Editorial: Religious Liberty: Luxury or Priceless Treasure? By Michael P. Farris
Some people claim to be personally pro-life. Others claim to be politically pro-life. I am both. My wife is expecting our eighth child. We take our pro-life views very seriously in our family. I have also worked for both the political and legal advancement of the pro-life cause.
Nonetheless, I firmly disagree with those pro-lifers who claim that the Religious Freedom Restoration Act has dangerous abortion implications.
Keep in mind that the arguments center on how the Supreme Court will interpret the Religious Freedom Restoration Act after the Court reverses Roe v. Wade. Today we have neither religious liberty nor protection of human life. The protection of religious liberty can be achieved in Congress; the protection of human life cannot be secured in the United States Congress. We have seen nearly twenty years pass since Roe was first pronounced, and we are not closer to obtaining congressional protection for human life than we were in 1973.
No law professor specializing in free exercise issues has given any credence to the legal challenge that there is a plausibly winnable argument that a woman could successfully raise a new right to abortion under RFRA after Roe has been reversed. Such a woman would first have to show that any restriction on abortion “burdens” the practice of her religion. Generally speaking, this means that she must show that her religion requires her to have an abortion. The only religion anyone knows about that ever requires a woman to have an abortion is Orthodox Judaism. Orthodox Jews are required to have an abortion if the mother's life is at stake. They are not permitted to have abortions under any other circumstances. No other known religion could appear to meet the burden barrier, and no new state law banning abortion is likely to prohibit abortions if the mother's life were at stake. Thus, even Orthodox Jews would not be in a position of needing to seek a legal haven for their special circumstances.
Even if an abortion claimant could leap over the “burden barrier,&rdquo that person would then face the compelling state interest test; that is, would the state be able to prove that its interest in protecting human life outweighs the woman's right to have an abortion.
This is the very question that lies at the heart of Roe v. Wade. The current majority on the Supreme Court does not appear ready to say, as I would say, that the unborn child has a right to life which is protected under the Fourteenth Amendment's Due Process Clause. Rather the Court appears to be ready to say that the decision to value unborn human life more highly than the right of the woman to choose abortion is in essence a political decision. If the Court reverses Roe, it will be precisely on the grounds Justice Scalia articulated in the Webster case—abortion is a question which belongs to the state legislatures, not the United States Supreme Court.

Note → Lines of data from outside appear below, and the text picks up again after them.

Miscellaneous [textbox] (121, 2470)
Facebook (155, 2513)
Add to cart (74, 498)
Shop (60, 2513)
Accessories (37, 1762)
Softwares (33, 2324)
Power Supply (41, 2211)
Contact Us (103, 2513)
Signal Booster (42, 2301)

Given that legal position, it is extraordinarily improbable (read: fat chance) that the Court is going to say that it no longer wishes to substitute its judgment for that of state legislatures on the issue of abortion when raised under constitutional privacy cases and then turn around and agree to substitute its judgment for that of state legislatures when a claim is made under the Religious Freedom Restoration statute. The essence of the judgment to be made in both cases is the same: Will the Court accept the balancing of the woman's right and the child's right as made by the legislature or will the Court make its own judgment as to the appropriate balance?
The only reasonable conclusion is that once the Supreme Court has decided that the abortion decision lies in the legislature, it is going to let the decision remain there.
The leading proponent of the other position—the National Right to Life Committee—has no position on the issue of religious freedom and openly says so. Furthermore, evangelical pro-lifers are uniformly unconvinced that NRLC's arguments have any legal validity. Some have been wary of the political consequences of opposing NRLC, but none believe that the arguments have any legal merit.
I don't like living in a culture that has grown to accept abortion as a way of life, but I am even more afraid of living in a culture which accepts religious freedom as a second class constitutional right. Our failure to act to restore religious liberty today will make it increasingly difficult to ever reach this goal as society gets used to the limits on our religious liberty.
In one sense evangelical and fundamental Christians have the most to lose by the loss of our religious liberty. Since 1980 evangelical and fundamental Christians have been involved in 87 federal religious liberty cases involving a denial of the free exercise of religion. This is more than double the number of cases any other religious group has experienced and nearly four times the number of cases Catholics have been involved in.
Religious groups which are more out of step with the main stream of “politically correct” society are more likely to have religious freedom litigation. Unfortunately, Bible-believing Christians fall squarely in the category of being politically uncorrect.
We hear a lot about crime bills, tuition tax credits, child care programs, and a host of other important issues from Christian lobbying organizations. Perhaps these are important, but religious freedom is fundamental. Perhaps the leadership will remain silent on the Religious Freedom Restoration Act because of the abortion controversy. But I believe that when the average Bible-believing Christian hears the whole story he will rise up in arms and go directly to his or her Congressmen to urge the passage of this legislation.
We are not talking about anything less than the future of religious liberty in this country. The Supreme Court has said it is a “luxury.” This is no time for silence. It is a time for the grass roots to rise up and declare that religious liberty is not a luxury but is a priceless treasure. Your action to preserve that liberty today will determine whether there is freedom for the soul in the generations to come.